── SUPPLIED INFORMATION
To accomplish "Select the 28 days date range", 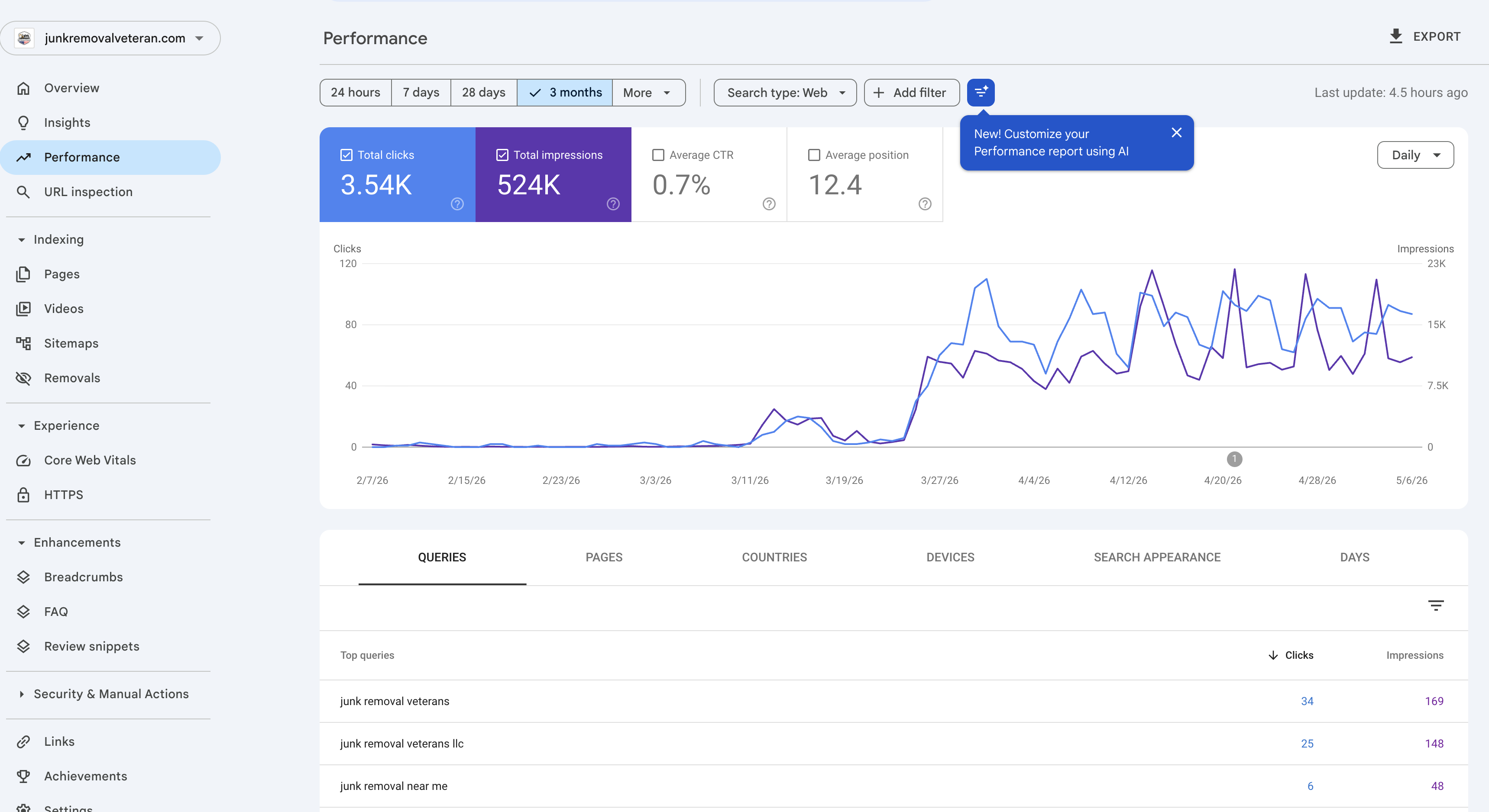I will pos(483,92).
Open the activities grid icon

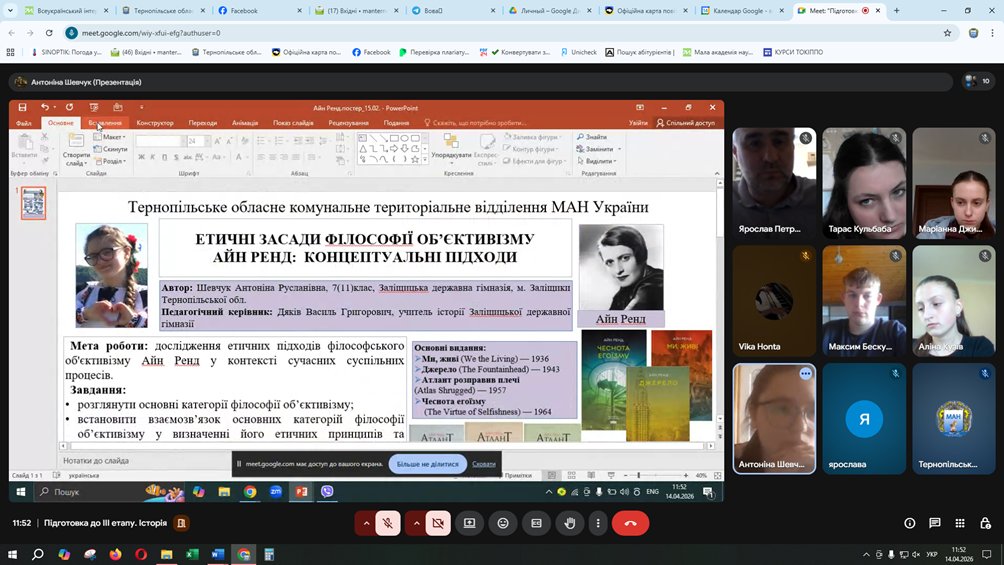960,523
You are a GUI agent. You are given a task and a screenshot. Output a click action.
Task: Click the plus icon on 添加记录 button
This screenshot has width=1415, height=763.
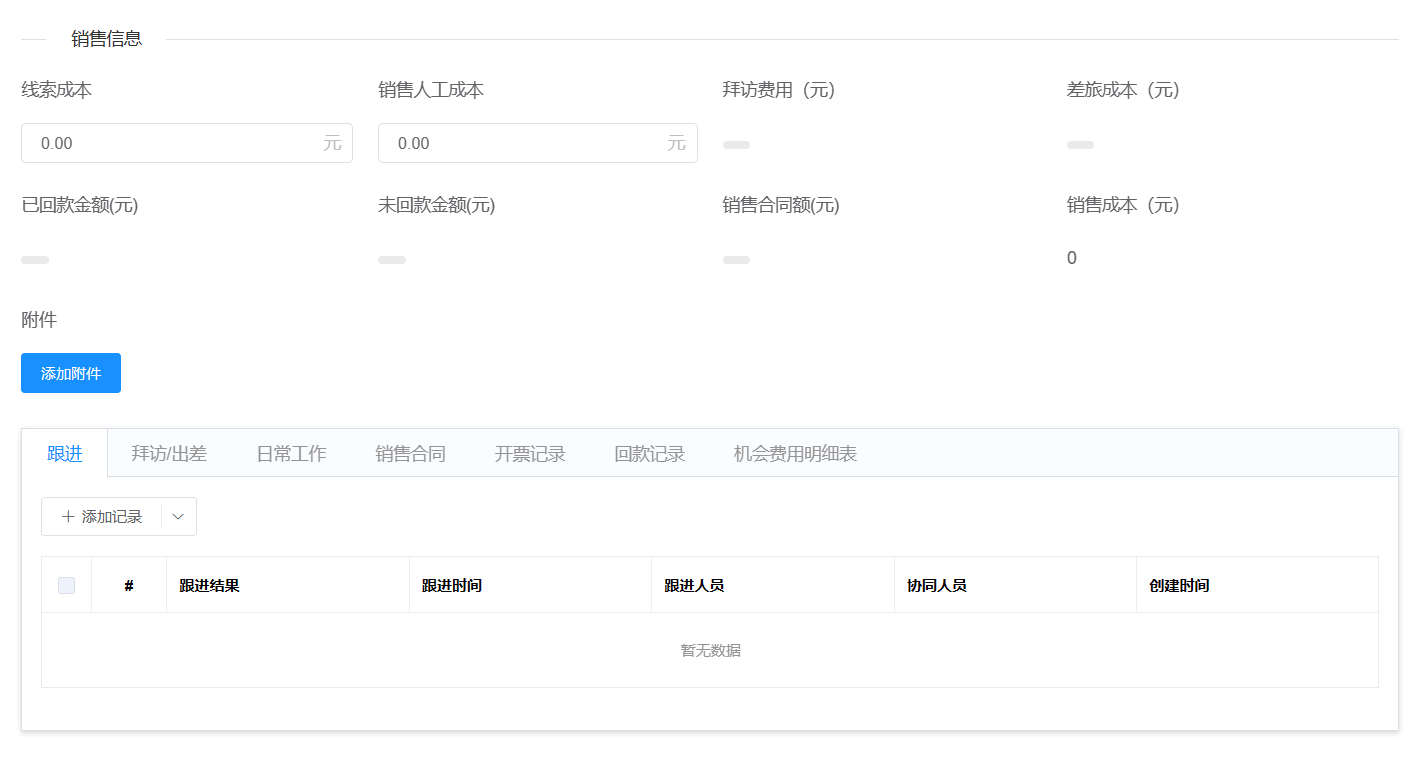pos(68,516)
────
» **ACTIVITY**:
From the line containing "You are a GUI" down to the final line of the material, restate every line word for word, and only those; drop the pictures.

» **REPLY TO THE EXERCISE**:
You are a GUI agent. You are given a task and a screenshot. Output a click action.
Task: Click the plus icon on 添加记录 button
This screenshot has width=1415, height=763.
pos(68,516)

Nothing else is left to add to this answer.